## WHAT IS BEING ASKED
Render the data from the line with "Zoom in with the map plus button" up to and including the line with "Click the horizontal" as a Markdown table with the columns Row and Line, numbering each row and leaving out any blank lines.

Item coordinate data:
— begin —

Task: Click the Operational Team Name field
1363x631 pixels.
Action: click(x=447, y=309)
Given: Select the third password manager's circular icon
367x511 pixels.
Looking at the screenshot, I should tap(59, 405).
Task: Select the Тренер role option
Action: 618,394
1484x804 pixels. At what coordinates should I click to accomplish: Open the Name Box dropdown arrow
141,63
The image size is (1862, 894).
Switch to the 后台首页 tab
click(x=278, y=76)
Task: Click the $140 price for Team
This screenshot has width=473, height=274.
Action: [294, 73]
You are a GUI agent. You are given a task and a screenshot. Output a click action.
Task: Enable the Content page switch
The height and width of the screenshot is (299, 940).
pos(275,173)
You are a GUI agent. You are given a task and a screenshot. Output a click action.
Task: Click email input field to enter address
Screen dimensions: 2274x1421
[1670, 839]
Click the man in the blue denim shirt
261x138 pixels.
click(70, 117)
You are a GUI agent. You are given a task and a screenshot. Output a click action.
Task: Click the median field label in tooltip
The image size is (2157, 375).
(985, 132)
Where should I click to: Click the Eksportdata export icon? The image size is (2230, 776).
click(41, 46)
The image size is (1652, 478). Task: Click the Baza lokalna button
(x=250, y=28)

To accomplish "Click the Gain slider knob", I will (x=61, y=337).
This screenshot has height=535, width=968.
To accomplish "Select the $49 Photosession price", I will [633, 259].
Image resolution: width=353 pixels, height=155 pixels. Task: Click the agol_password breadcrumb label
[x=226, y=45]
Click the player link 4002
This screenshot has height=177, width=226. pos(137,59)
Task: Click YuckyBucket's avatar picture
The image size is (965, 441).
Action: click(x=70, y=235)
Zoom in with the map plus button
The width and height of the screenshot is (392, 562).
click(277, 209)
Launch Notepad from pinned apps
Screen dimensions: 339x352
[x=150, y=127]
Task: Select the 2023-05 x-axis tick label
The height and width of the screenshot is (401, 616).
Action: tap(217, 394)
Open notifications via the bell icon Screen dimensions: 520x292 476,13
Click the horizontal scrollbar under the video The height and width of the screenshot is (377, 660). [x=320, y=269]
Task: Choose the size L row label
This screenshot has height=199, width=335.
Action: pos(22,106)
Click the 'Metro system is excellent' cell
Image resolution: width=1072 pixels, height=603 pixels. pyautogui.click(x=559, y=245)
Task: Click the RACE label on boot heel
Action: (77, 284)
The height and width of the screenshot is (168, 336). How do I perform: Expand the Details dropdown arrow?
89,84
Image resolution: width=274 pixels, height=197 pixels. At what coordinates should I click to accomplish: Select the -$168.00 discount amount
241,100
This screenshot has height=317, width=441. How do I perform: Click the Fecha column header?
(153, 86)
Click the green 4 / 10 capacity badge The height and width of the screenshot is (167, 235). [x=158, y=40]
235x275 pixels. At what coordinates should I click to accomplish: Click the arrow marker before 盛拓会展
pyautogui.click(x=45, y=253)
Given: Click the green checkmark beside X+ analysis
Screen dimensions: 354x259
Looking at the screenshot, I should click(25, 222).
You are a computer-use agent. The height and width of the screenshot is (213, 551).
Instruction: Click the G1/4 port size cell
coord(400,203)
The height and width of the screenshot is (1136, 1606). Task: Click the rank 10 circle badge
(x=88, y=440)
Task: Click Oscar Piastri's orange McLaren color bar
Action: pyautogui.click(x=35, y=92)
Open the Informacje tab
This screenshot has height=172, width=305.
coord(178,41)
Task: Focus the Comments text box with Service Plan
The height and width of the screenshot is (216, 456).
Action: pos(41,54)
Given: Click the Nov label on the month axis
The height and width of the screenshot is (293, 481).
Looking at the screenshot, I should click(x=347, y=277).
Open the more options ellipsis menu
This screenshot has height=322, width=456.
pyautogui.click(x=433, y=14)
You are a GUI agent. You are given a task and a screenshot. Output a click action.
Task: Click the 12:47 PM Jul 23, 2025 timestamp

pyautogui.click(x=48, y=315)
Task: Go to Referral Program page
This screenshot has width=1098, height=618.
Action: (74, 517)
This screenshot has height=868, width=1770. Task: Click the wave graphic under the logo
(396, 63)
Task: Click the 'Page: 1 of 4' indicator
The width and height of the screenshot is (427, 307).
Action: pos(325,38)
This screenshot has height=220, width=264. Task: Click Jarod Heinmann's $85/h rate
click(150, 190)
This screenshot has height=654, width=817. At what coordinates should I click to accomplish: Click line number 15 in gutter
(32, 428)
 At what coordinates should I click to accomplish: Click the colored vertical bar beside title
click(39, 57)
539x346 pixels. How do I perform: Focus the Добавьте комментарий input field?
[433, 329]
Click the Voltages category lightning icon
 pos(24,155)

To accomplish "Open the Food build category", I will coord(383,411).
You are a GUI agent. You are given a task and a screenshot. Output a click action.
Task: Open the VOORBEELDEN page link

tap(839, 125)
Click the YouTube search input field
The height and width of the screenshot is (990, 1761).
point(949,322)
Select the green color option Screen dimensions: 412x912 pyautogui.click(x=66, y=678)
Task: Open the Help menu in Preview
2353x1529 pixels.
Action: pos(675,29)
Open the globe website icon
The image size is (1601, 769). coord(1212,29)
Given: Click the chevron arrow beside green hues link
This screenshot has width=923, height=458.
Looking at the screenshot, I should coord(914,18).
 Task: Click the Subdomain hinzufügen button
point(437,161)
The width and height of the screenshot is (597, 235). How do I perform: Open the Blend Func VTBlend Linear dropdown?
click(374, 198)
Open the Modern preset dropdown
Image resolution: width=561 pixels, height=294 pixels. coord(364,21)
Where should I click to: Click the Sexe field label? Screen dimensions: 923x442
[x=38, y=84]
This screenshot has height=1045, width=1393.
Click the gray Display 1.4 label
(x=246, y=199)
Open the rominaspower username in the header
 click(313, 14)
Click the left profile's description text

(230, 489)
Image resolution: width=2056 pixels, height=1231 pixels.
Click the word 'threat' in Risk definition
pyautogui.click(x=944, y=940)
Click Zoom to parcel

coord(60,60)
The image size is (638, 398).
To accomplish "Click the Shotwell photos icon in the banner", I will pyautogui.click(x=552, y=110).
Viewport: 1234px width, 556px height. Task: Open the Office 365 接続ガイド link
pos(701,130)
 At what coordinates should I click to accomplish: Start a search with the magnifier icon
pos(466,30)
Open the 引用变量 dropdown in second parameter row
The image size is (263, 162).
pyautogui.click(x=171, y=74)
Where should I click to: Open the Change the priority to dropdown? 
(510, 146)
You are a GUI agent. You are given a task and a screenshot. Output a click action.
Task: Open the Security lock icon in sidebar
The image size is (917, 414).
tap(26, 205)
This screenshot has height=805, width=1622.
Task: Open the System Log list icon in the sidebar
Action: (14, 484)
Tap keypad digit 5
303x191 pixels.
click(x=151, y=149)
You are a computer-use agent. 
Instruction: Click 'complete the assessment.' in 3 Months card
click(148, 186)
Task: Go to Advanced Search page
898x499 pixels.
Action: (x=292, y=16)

— end —

## EXERCISE ANSWER
| Row | Line |
|---|---|
| 1 | Zoom in with the map plus button |
| 2 | The width and height of the screenshot is (392, 562). |
| 3 | click(277, 209) |
| 4 | Launch Notepad from pinned apps |
| 5 | Screen dimensions: 339x352 |
| 6 | [x=150, y=127] |
| 7 | Task: Select the 2023-05 x-axis tick label |
| 8 | The height and width of the screenshot is (401, 616). |
| 9 | Action: tap(217, 394) |
| 10 | Open notifications via the bell icon Screen dimensions: 520x292 476,13 |
| 11 | Click the horizontal scrollbar under the video The height and width of the screenshot is (377, 660). [x=320, y=269] |